Thanks to the slight easing of the lockdown restrictions in the UK I was able to meet another person not from my family as long as it was in a public space. I grabbed the opportunity to visit my 82 year old dad and arranged a walk around his local park for a catch up.
Since lockdown started some 8 weeks ago now (I think?) I have actually seen my dad once. Just prior to Easter we visited him to exchange easter eggs on his doorstep and have a brief chat. Yesterday was the first time I have been with him for any great length of time in that two months, the longest I have ever been away from him in my 45 years.
My dad has never had the internet, wouldn’t know how to work a smart phone never mind facetime or Whatsapp video call so we have got by on traditional telephone calls to his landline. In fact he has never learnt to drive, living a rather simplistic life. In fairness, my parents lived in an area that had everything and they worked a short walk away from their house so never needed a car. They travelled on summer holidays and we wanted for very little as children growing up or as adults needing a bit of support financial or otherwise.
As I pulled up to his house which is only 10 miles from mine, he was out locking his front door ready to walk to the park. I sensed an excitement in his voice the previous day when I mentioned the idea of meeting up so he was clearly pleased to have some interaction with someone other than just himself.
The half a mile walk to the park and the subsequent walk through it was a trip down memory lane for me having played in the park and the streets in between as a child in the 1980’s. My dad recalled the times he would take my two boys into the same park when he looked after them during half terms when we worked. He pointed to the swings, sand pits and the small football pitch where his grandchildren played for hours.
Considering all the financial cutbacks the local council have had to swallow over the last 10 years, it is pleasing to see that the park has continued to have a gardening team assigned to it keeping it in immaculate condition. The tennis courts are still there minus the nets, presumably since Covid-19 began to stop people using them and I remember those courts being so busy during the weeks Wimbledon was being played yet empty for the rest of the year.
The bowling green is still being tendered to and the band stand that is 123 years old in a months time was renovated in 2005 and looks amazing. My dad pointed at the side of the band stand where benches used to be and told me how he used to sit there with my mum before they were married.
As we strolled through the park more dogs appeared with their owners and it appeared a regular meet up with the dogs playing together whilst the owners chatted away to each other, from a short distance I may add.
At the top of the park is a care home. As we walked past a funeral cortege containing the hearse and two cars of family numbering only a few. Staff from the care home were outside to pay their respects and I wondered if the deceased was another victim of the virus?

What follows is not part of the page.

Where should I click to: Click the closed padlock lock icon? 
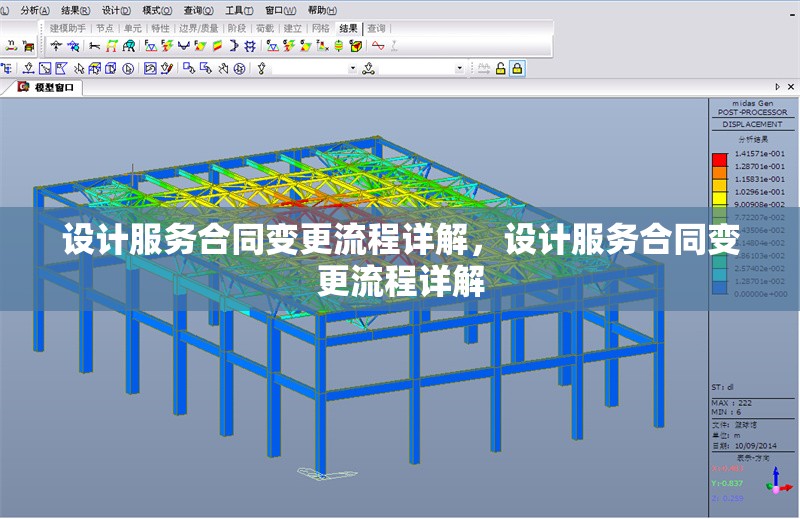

Facing the park is a row of terraced houses. In that row lived Tony Warren the creator of Coronation Street and someone my dad would see regularly walking in the area. The hit TV show was based upon the people and streets of where I was born and raised.
As we walked through the streets back to my dads house, nothing had really changed in thirty years and it looked the same as when I used to deliver newspapers on my paper round as a teenager.
After the walk down memory lane and a good chat with my dad it was time to return home. Thankfully my dad appeared well and upbeat considering his boredom. He has never bothered with satellite television only using freeview and he misses going to the football every other Saturday. Thankfully he is active and fit so gets out daily to the shops or the park and to look at appears 20 years younger than he really is.
The plan is for me to visit again after the weekend and either take in the park or visit the local cemetery as I have not been for a while to pay my respects to my grandparents, mum and sister who are all buried there. For now I’ll cherish this time I had with my dad and hopefully we will be able to return to some sort of normality in the months ahead.